(Stored items from a collection)
+ + + + + + +
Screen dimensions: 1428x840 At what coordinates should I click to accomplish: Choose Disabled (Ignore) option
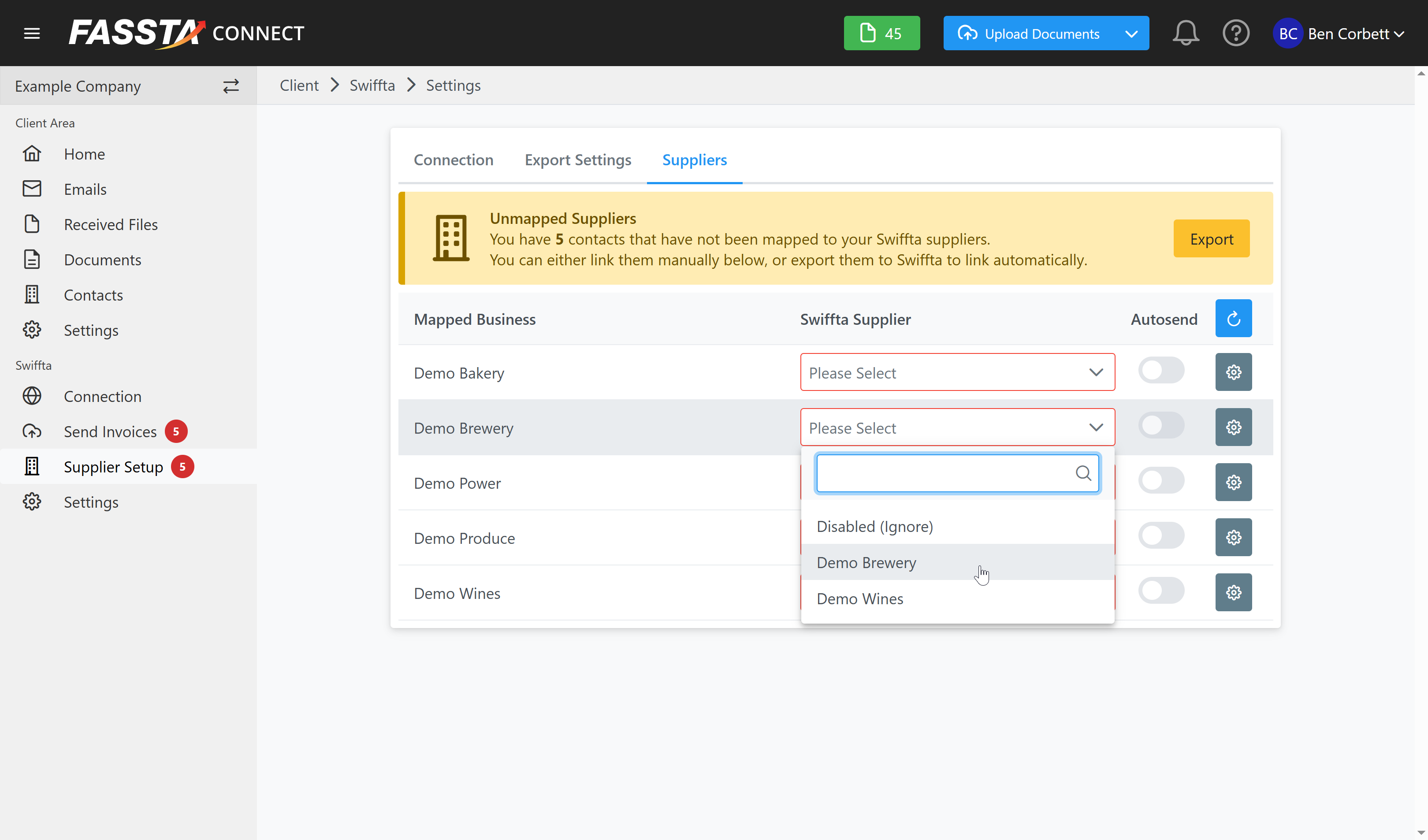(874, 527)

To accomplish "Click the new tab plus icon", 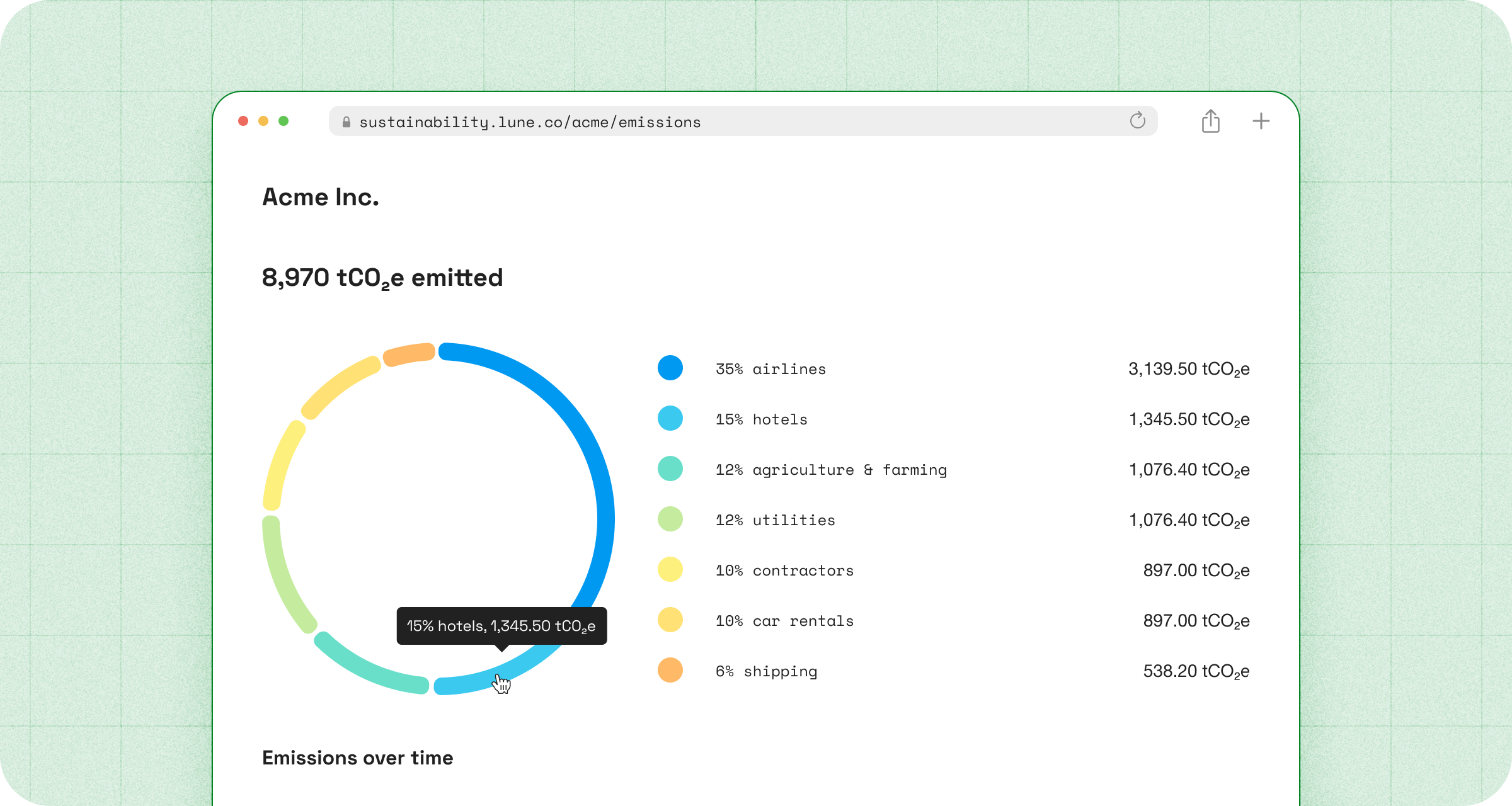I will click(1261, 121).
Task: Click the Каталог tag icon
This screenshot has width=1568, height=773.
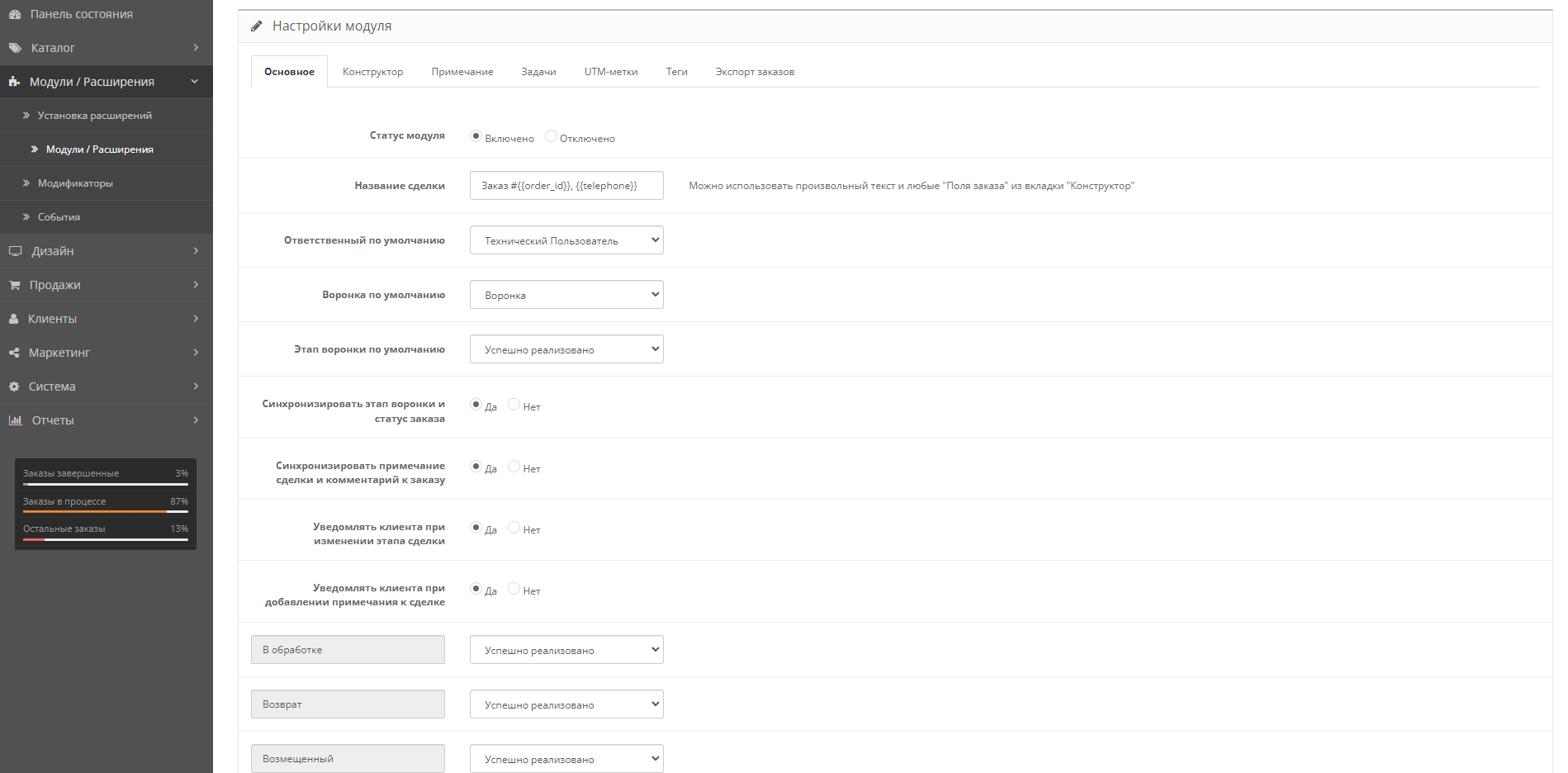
+ + + + + + +
#### TASK STATEMENT:
Print again, word for word, every line from the line with "Task: Click the Каталог tag icon" to the final line of the records, inclusive; skip the pictures.

#### OUTPUT BELOW:
Task: Click the Каталог tag icon
This screenshot has width=1568, height=773.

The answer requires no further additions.